* Data to process *
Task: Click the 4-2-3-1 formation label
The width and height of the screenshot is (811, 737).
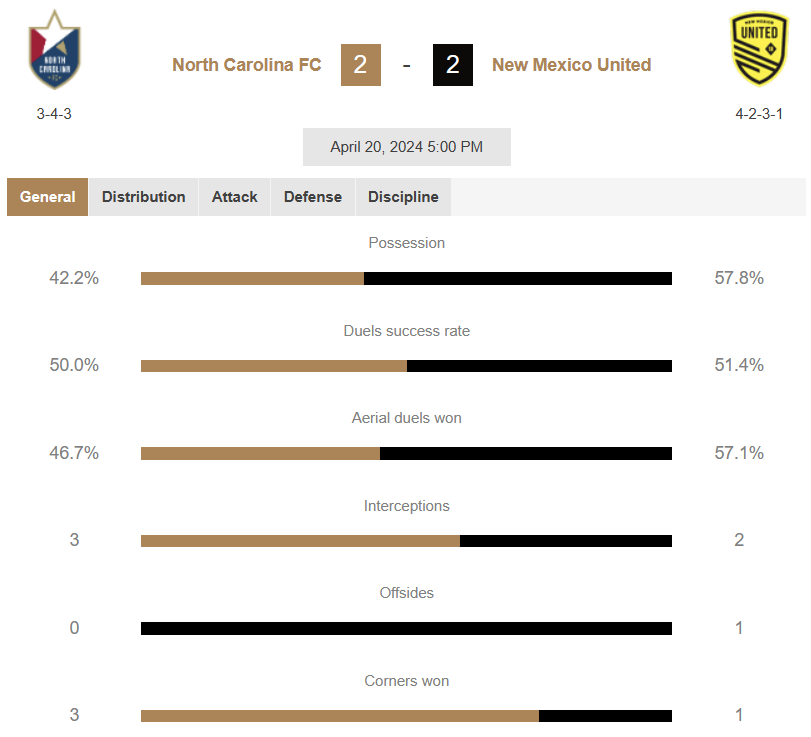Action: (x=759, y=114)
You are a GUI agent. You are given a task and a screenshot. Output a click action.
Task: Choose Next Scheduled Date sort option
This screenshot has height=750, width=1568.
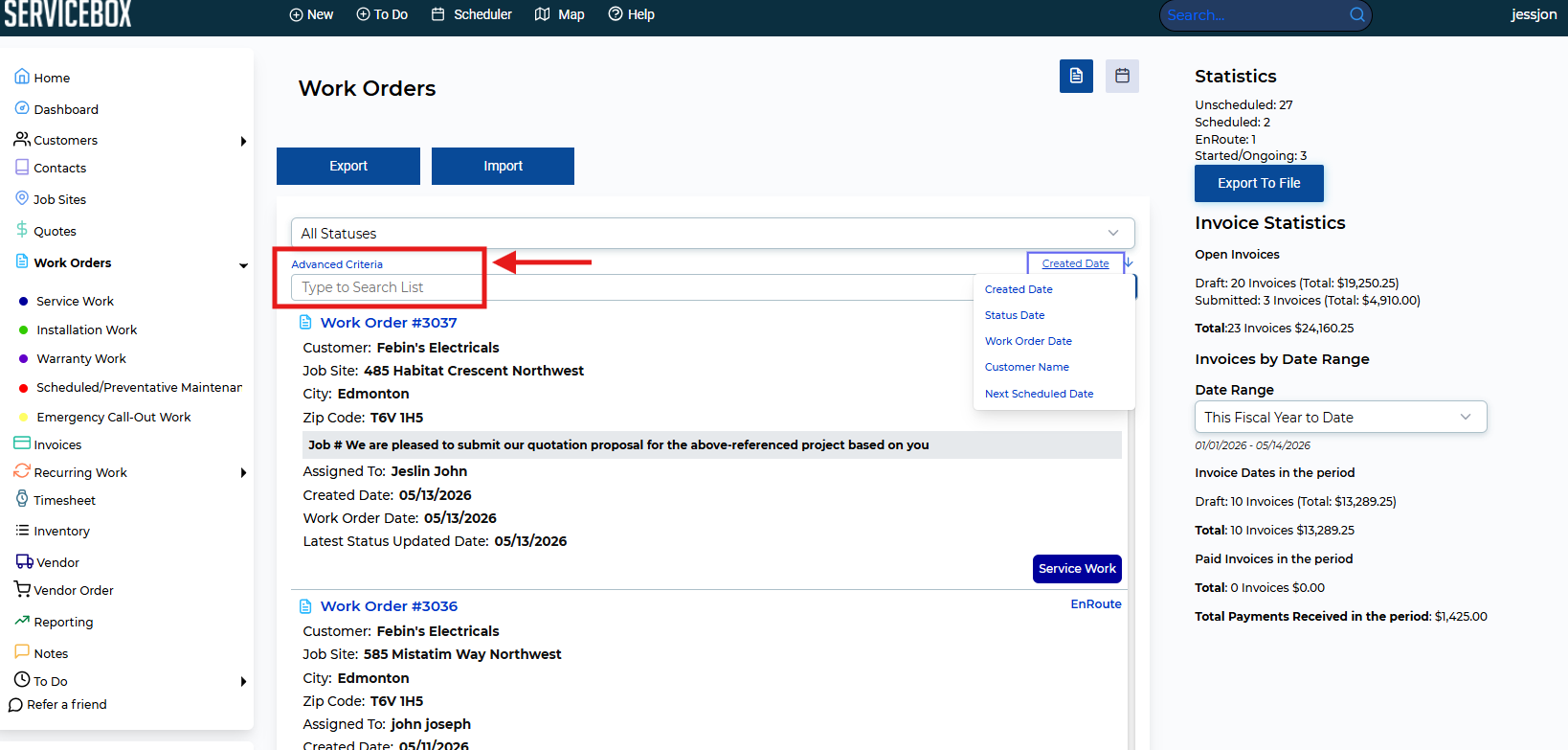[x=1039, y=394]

* Exercise requirements *
A word-for-word retyping of every record is required, without the pictures.

* Result for this task *
Task: Click the 4-2-3-1 formation label
The width and height of the screenshot is (811, 737).
Action: (x=759, y=114)
You are a GUI agent. You are given a task and a screenshot. Output a click action.
Task: Choose Next Scheduled Date sort option
This screenshot has height=750, width=1568.
[x=1039, y=394]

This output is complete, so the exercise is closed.